Réduire les Pertes et le Gaspillage
Les pertes se combattent d’abord par la mesure. Une feuille de pertes en cuisine, remplie au fil du service (produit, quantité, cause : casse, cuisson ratée, date dépassée, retour client), transforme une intuition vague en données exploitables. Sans elle, impossible de savoir si le problème vient des achats, de la production ou du service.
Les ordres de grandeur donnent la mesure de l’enjeu : d’après l’ADEME (2020), le gaspillage alimentaire en restauration collective atteint en moyenne 120 grammes par convive et par repas. La restauration commerciale n’échappe pas au phénomène, avec des causes qui lui sont propres : cartes trop longues, portions mal calibrées, prévisions de fréquentation approximatives.
Les leviers les plus efficaces sont connus. Resserrer la carte réduit mécaniquement le nombre de références stockées et les fins de lots perdues. Travailler le produit entier (le filet en plat, les parures en tartare, les arêtes en fumet) augmente le rendement matière. Ajuster les commandes sur l’historique de fréquentation, jour par jour, évite les surplus du lundi soir. Et proposer systématiquement d’emporter les restes : la pratique du doggy bag au restaurant est d’ailleurs devenue une obligation légale pour la restauration commerciale.
La transparence sur l’origine et la lutte anti-gaspillage sont aussi des attentes fortes de la clientèle : un restaurant qui communique sur sa démarche transforme une contrainte de gestion en argument commercial.

Outiller et Responsabiliser l’Équipe
Un tableur bien construit suffit pour démarrer : une feuille mercuriale avec les prix à jour, une feuille d’inventaire par zone, une feuille de ratios mensuels. Les logiciels de gestion des stocks pour la restauration apportent ensuite l’automatisation : commandes générées à partir de seuils, inventaires sur tablette, coût matière calculé en temps réel à partir des ventes de la caisse.
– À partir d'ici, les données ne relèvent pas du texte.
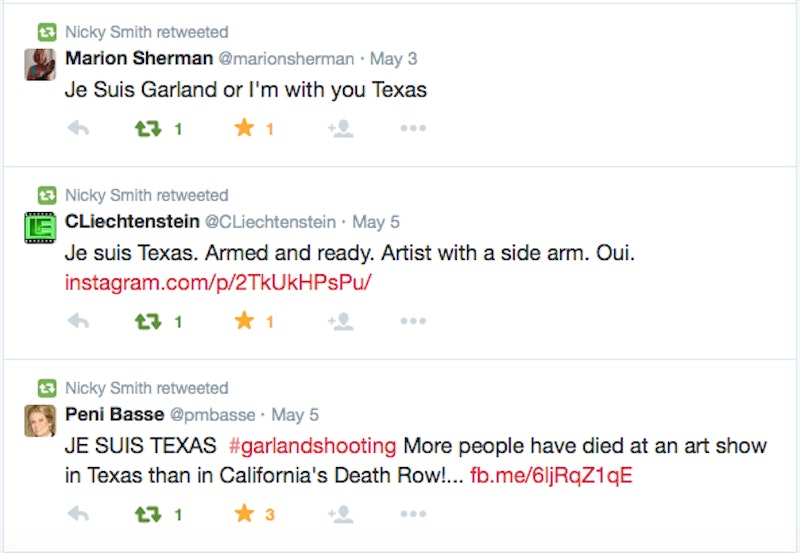Retweet Peni Basse's JE SUIS TEXAS tweet
This screenshot has width=800, height=553.
click(x=148, y=515)
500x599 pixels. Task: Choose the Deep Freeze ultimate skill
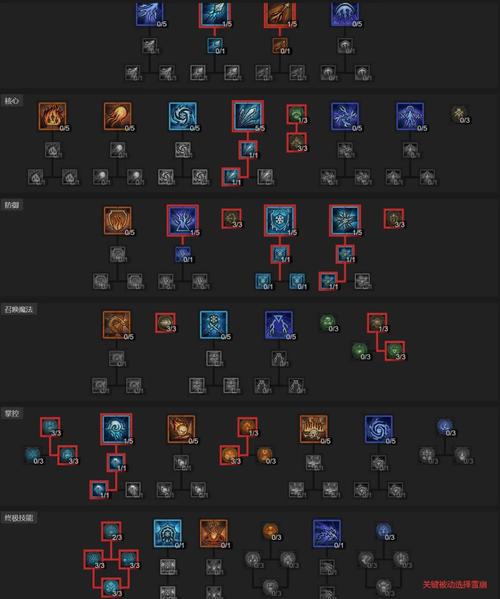[168, 533]
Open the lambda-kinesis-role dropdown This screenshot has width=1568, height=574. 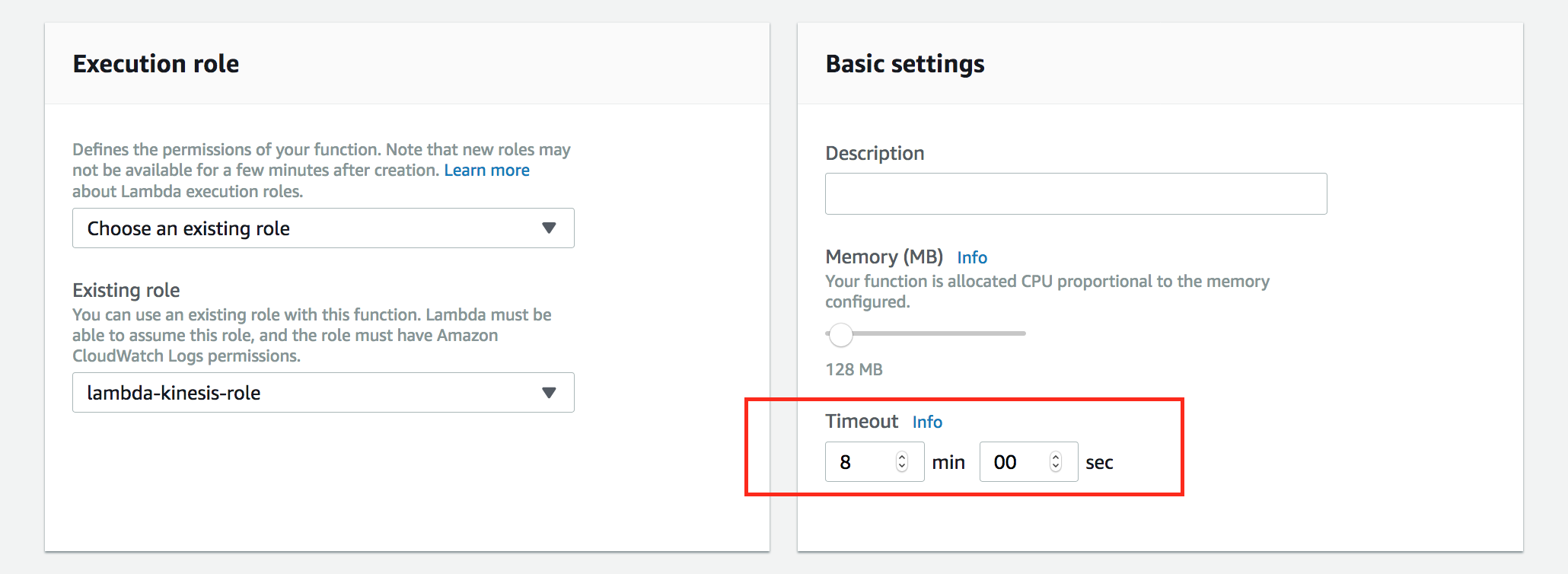[323, 393]
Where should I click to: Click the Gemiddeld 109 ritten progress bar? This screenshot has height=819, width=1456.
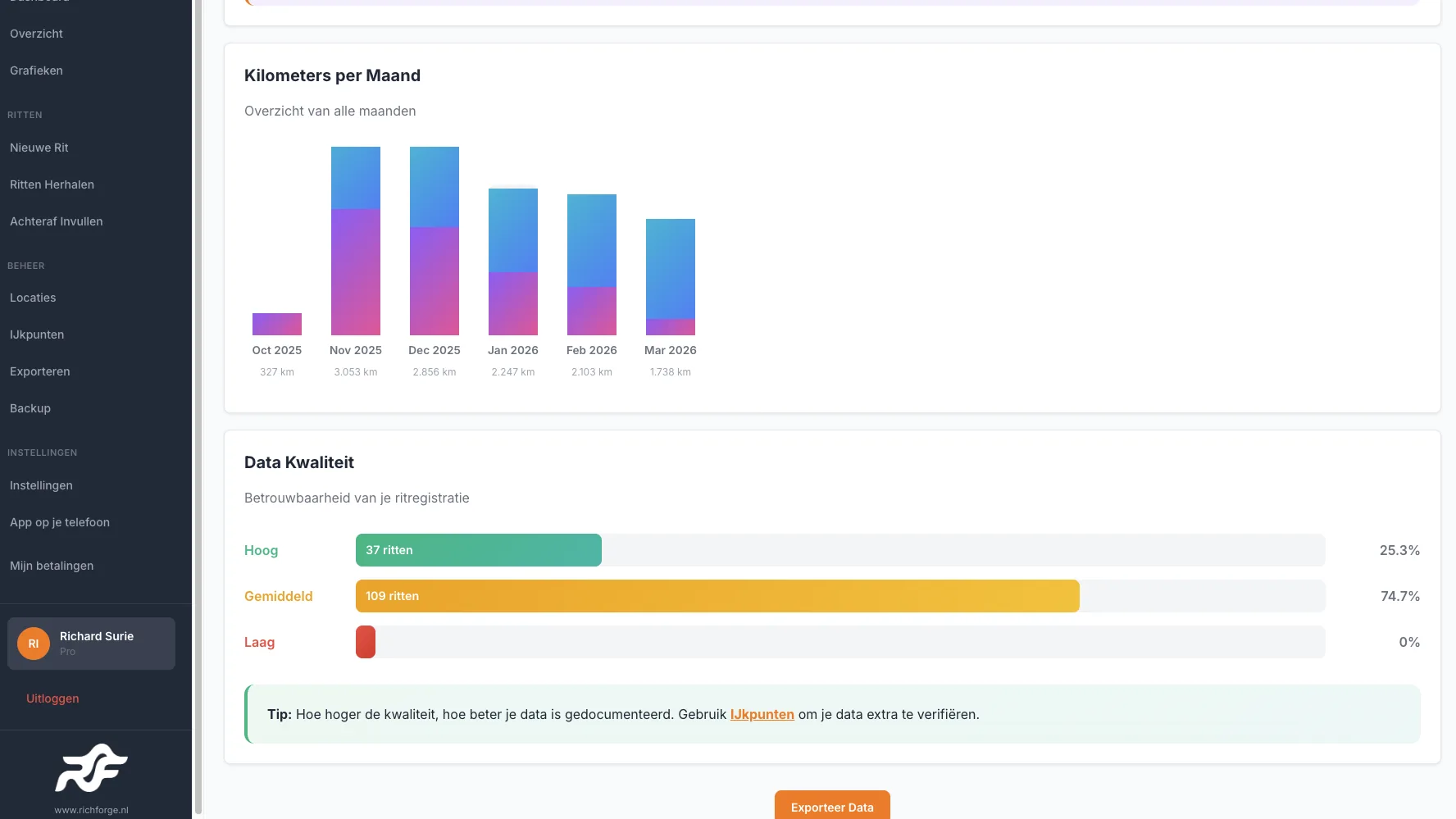(717, 596)
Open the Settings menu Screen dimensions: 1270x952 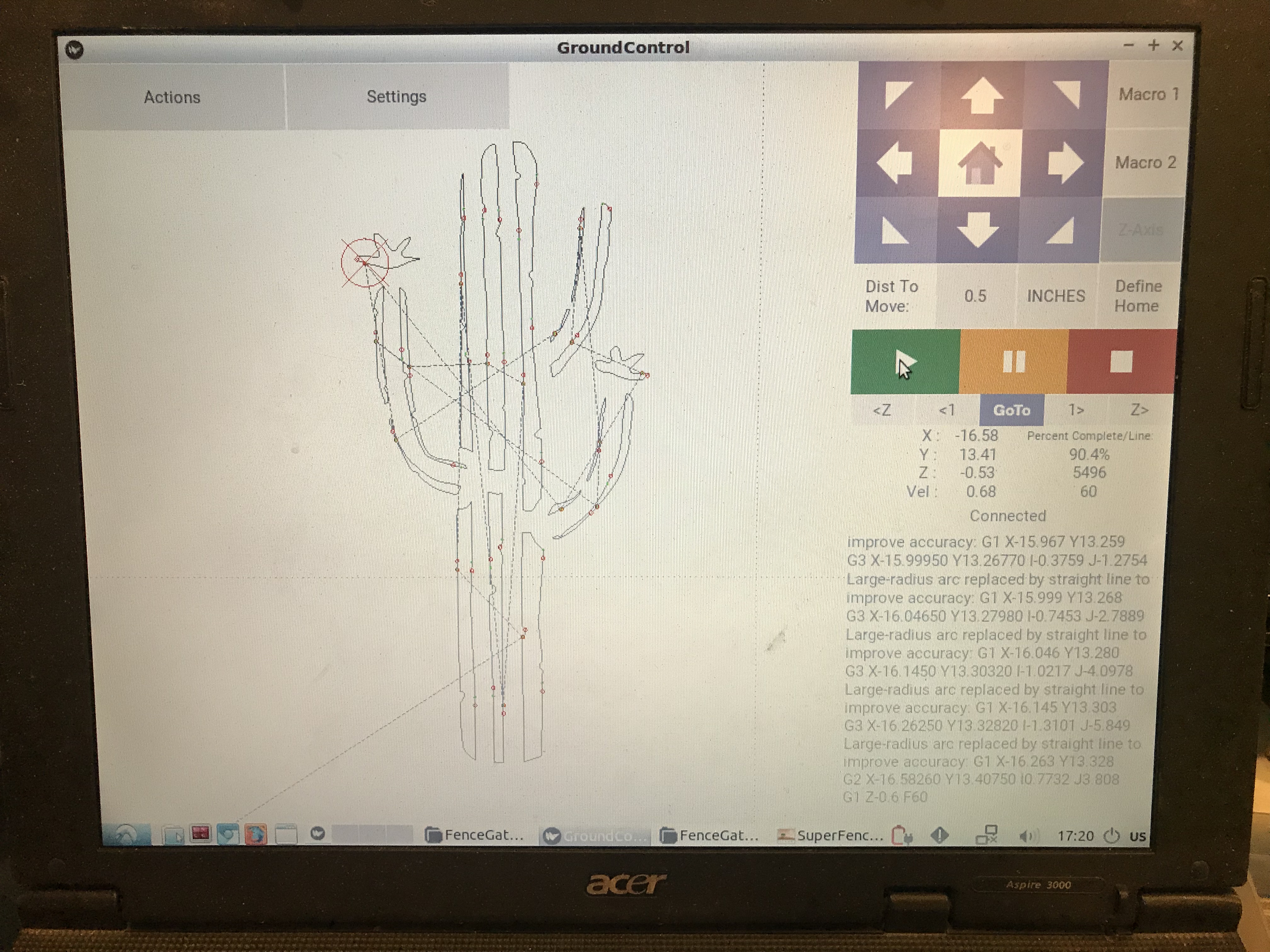coord(396,96)
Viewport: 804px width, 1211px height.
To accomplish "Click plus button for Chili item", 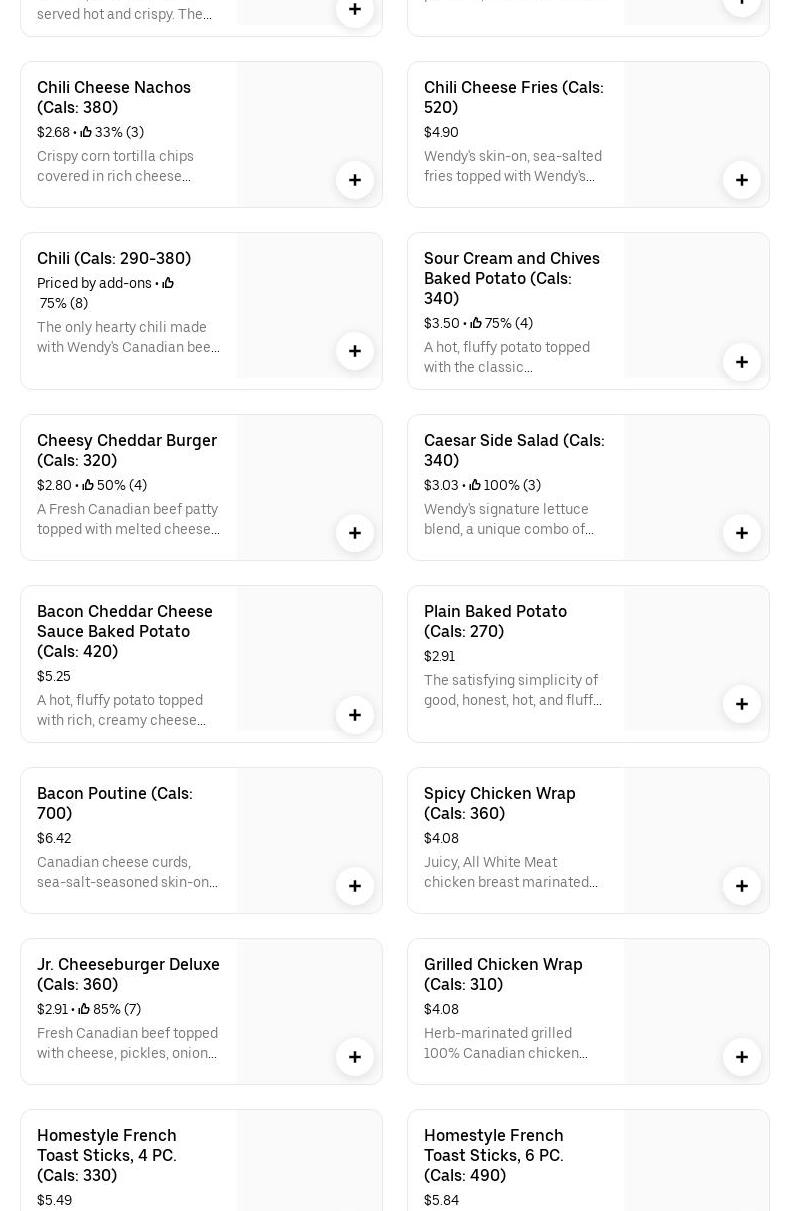I will pos(355,351).
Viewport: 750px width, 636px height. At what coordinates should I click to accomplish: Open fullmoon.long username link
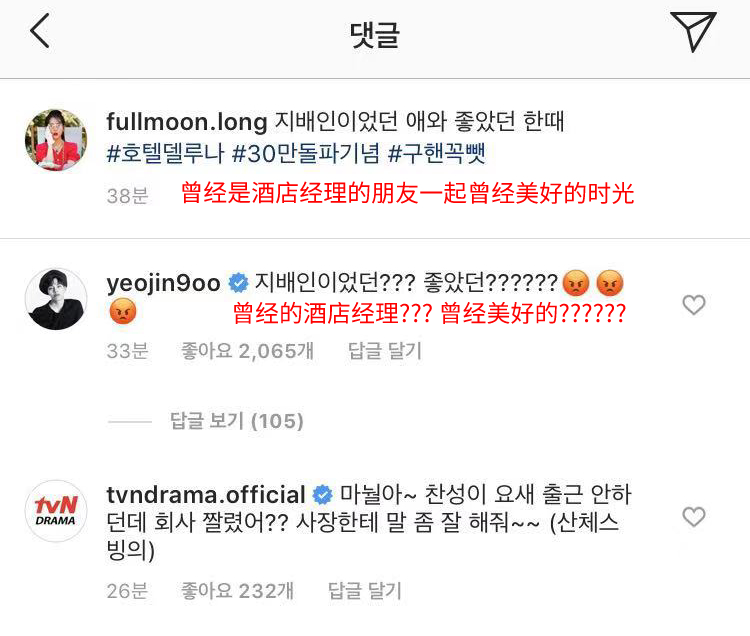point(187,122)
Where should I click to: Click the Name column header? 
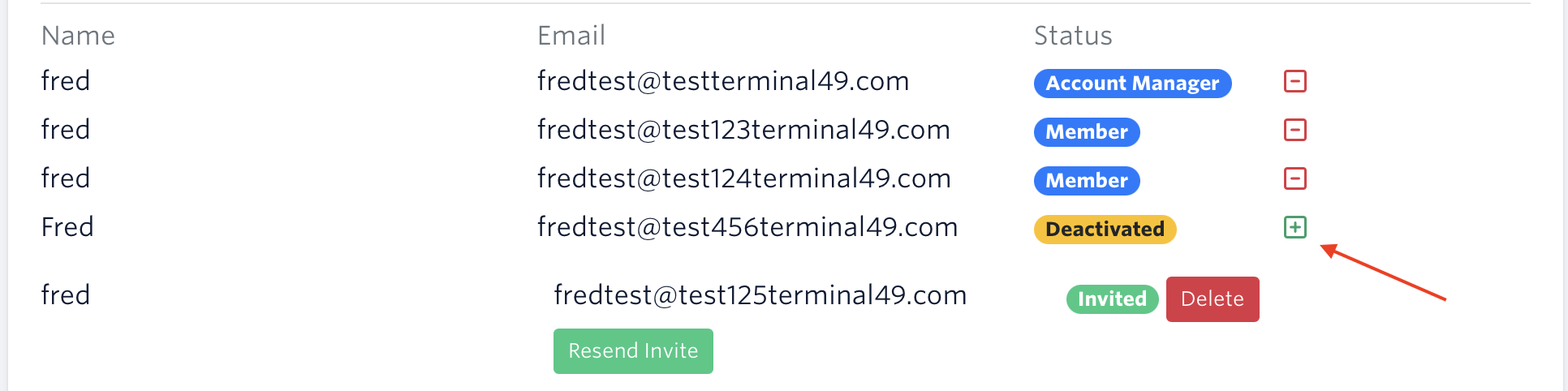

Le bon moment pour basculer : quand la saisie manuelle dépasse deux heures par semaine ou que l’établissement gère plusieurs points de stockage.
L’outil ne remplace jamais l’organisation humaine. Un responsable des stocks clairement désigné (chef, second ou gérant selon la taille de l’équipe) porte la mercuriale, valide les réceptions et anime le rituel d’inventaire. Le reste de l’équipe applique des règles simples et connues de tous : étiqueter, ranger derrière, noter les pertes, signaler les anomalies.
Prochaine étape concrète : bloquez trois heures en fin de mois pour votre premier inventaire complet valorisé, calculez votre coût matière réel et comparez-le à vos fiches techniques. L’écart que vous découvrirez financera largement le temps investi, et vous saurez exactement où agir le mois suivant.